With respect to the issue of numbers, public-comment speakers pointed out that local private schools have re-opened — and not just small schools, but Loyola Academy, with an enrollment larger than all but one district high school.  In addition, other public high schools have reopened on a rotational basis, which is not officially the plan until Cook County reaches less than 70 cases per 100,000.

(My son says:  “this is why nobody should get tested unless they have symptoms — it just drives up the number of cases and the number of restrictions.”  The trouble is that in other respects, the governor is super-focused on positivity rates, and a low positivity rate requires substantial asymptomatic testing, or, if not, a significant cold-and-flu season to increase the number of people getting tested for covid-like symptoms who don’t actually have covid.)

But this last statement of Schuler’s really set off alarm bells for me.

In the first place, the “official” plan has four clearly-delineated stages:  all-remote for a severe outbreak, “special populations” only (that is, special ed and homeless kids), rotational, and “fully flexible” (option for students to come in every day).

Brining in students with lab-based classes “in this stage or next” is not a part of the official plan as posted on the website.  Personally, I think it’s a good idea and the right thing to do, but they should not post a plan which makes the opposite statement.  So far as I can tell, they don’t even have any weasel-words in that reopening plan.  At best, one can label this unprofessional.  In reality, that communicates:  “we’ll do what we want without regard for what statements we might make.”

But more concerningly, a plan to prioritize some groups is not the rotational plan they announced for reaching 70 cases per 100,000.  Other schools have one-quarter or one-half the student body in class on a given day.  If his plan is instead to fill up the “quota” of half the enrollment by priority group, with those with various sorts of special concerns (but who aren’t the Stage 2 “special ed” kids in self-contained classrooms) coming first and freshmen “eventually” later, this suggests that non-freshmen without a concern that gives them priority simply will not come to school until Pritzker’s Phase 5, which, Trump’s hyping of a vaccine notwithstanding, is likely not until the spring, at the earliest.

Now, it’s possible that the Herald reporter didn’t transcribe Schuler’s statements correctly and, again, I can’t independently verify them because there has been nothing announced publicly by the district administration; this is all we have to go on.  It’s possible that the “eventually” refers to “before fully implementing the rotational model”, so that Shuler really envisions a process of, first, self-contained classrooms; second, other sorts of special needs kids; third, freshmen rotationally; and, finally, all students, rotationally.  But the fact that I have to parse his paraphrased comments to try to come up with a way to make it fit within their prior framework, even when it doesn’t, really, is, to put it nicely, frustrating.

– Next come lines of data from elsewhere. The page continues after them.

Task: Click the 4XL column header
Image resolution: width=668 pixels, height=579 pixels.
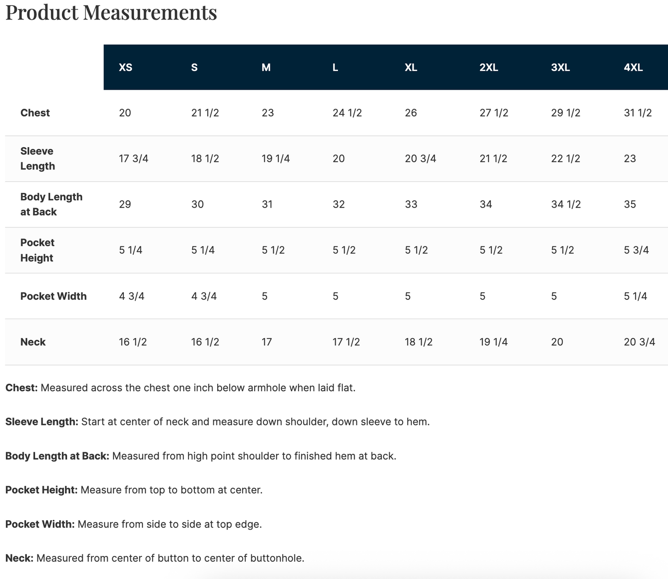Action: (633, 68)
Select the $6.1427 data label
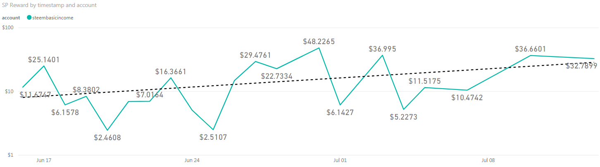This screenshot has width=600, height=167. pyautogui.click(x=340, y=112)
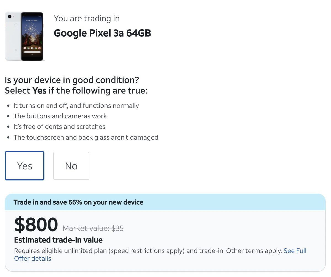Click the crossed-out Market value $35 text
The height and width of the screenshot is (277, 331).
[x=93, y=228]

I suspect that if they polled parents, at this point in time, with the question, yes or no, “do you believe that you child will attend in-person school this academic year?” most parents would say that, no, they don’t believe that.  The school district administration and school board have given parents no reason to believe they are working towards achieving this, and every reason to believe they are not.  And lacking confidence in a return-to-school will impact students, in ways such as academic progress, mental health, willingness to take “desirable” classes or participate in activities, and so on. Which means: this has got to stop, and the school board and administration must get serious about sharing information and plans, and about re-opening as soon as possible.